One of the caretakers for missing girl Rilya Wilson has been convicted of embezzlement.

©Associated Press

June 14, 2002


One of the caretakers for missing girl Rilya Wilson has been convicted of embezzlement.

MIAMI -- One of the caretakers of a missing 5-year-old girl was convicted of embezzling from a former employer, court records show.

Geralyn Graham worked as an accounting clerk at Jartran Inc., a truck and trailer rental company in Miami, when she was arrested in 1982 and charged with grand theft for stealing $8,526.

Investigators are scrutinizing Graham's criminal background in their investigation into Rilya Wilson's disappearance.

"These are things we have to consider," said Miami-Dade County police Detective Ed Munn.

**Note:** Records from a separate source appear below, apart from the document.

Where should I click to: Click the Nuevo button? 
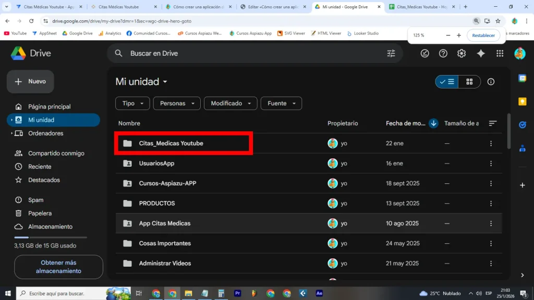[x=30, y=82]
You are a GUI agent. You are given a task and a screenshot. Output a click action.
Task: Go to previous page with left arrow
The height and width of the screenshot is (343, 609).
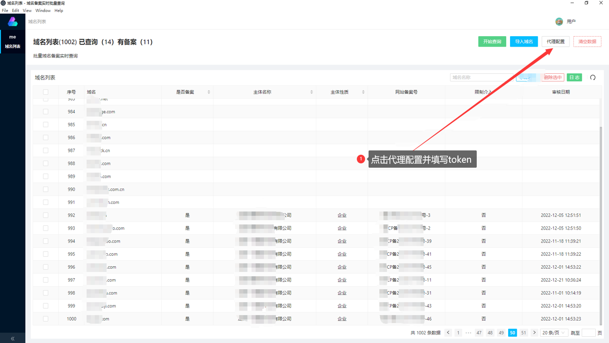[448, 333]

Rilya lived with Graham, who claims to be her paternal grandmother, and Graham's half-sister, Pamela, from April 2000 to January 2001. That's when Geralyn Graham claims she gave Rilya to someone who identified herself as being from the Department of Children and Families.

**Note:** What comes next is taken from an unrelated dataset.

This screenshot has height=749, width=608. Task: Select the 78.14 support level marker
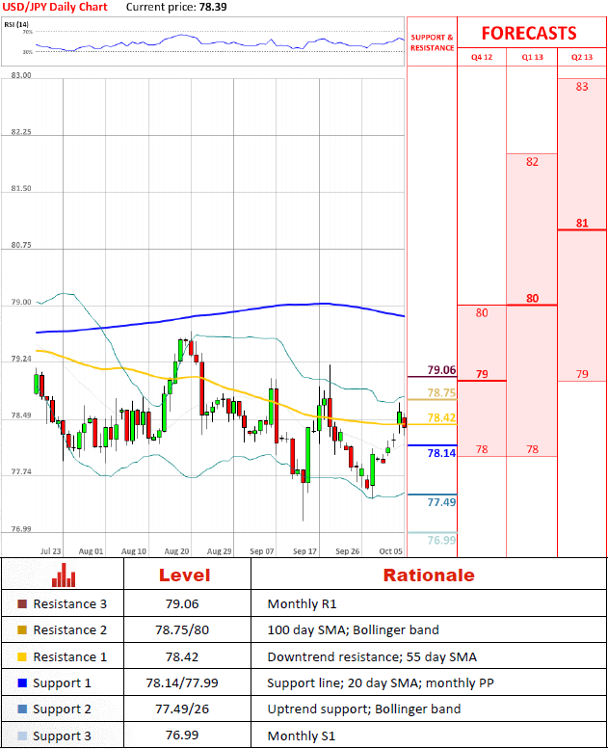(x=441, y=452)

The little girl was supposed to receive monthly state visits, but her caseworker had stopped visiting the home, while turning in reports saying she was staying in touch. Consequently, her disappearance went unnoticed for 15 months and wasn't reported by DCF until April 25. The caseworker has been fired.

Since Rilya vanished, Graham's criminal past has cast doubts on her credibility.

She has used at least 33 aliases and has a long history of criminal and civil court cases, according to court records. In Tennessee, she was sentenced to two years in prison in 1985 for food stamp fraud. Graham's lawyer, Edward Shohat, said his client's past reflected "a difficult time in her life, but it's not relevant to the disappearance of Rilya Wilson."

Shohat said Wednesday that Graham is cooperating with investigators, including interviews and background checks. Graham and her half-sister failed a polygraph test administered in May.

"Nobody has ever suggested that Geralyn Graham was anything but a perfect mother," Shohat said. "There's not a single element in the story that she told that has been proven wrong, so far as I know."

Besides reviewing DCF files and talking to DCF workers, police are interviewing immediate family members to try to determine whether they have been telling the truth about Rilya.

"Just because she has a criminal history doesn't mean she's trying to pull the wool over our eyes now," Munn said. "But that's something we have to strongly consider."

In her conviction in the embezzlement case, Graham admitted to finding a "loophole" in the company's accounting system, records show. She forged travel order drafts with other employees' names and cashed them in for herself between July and October 1982.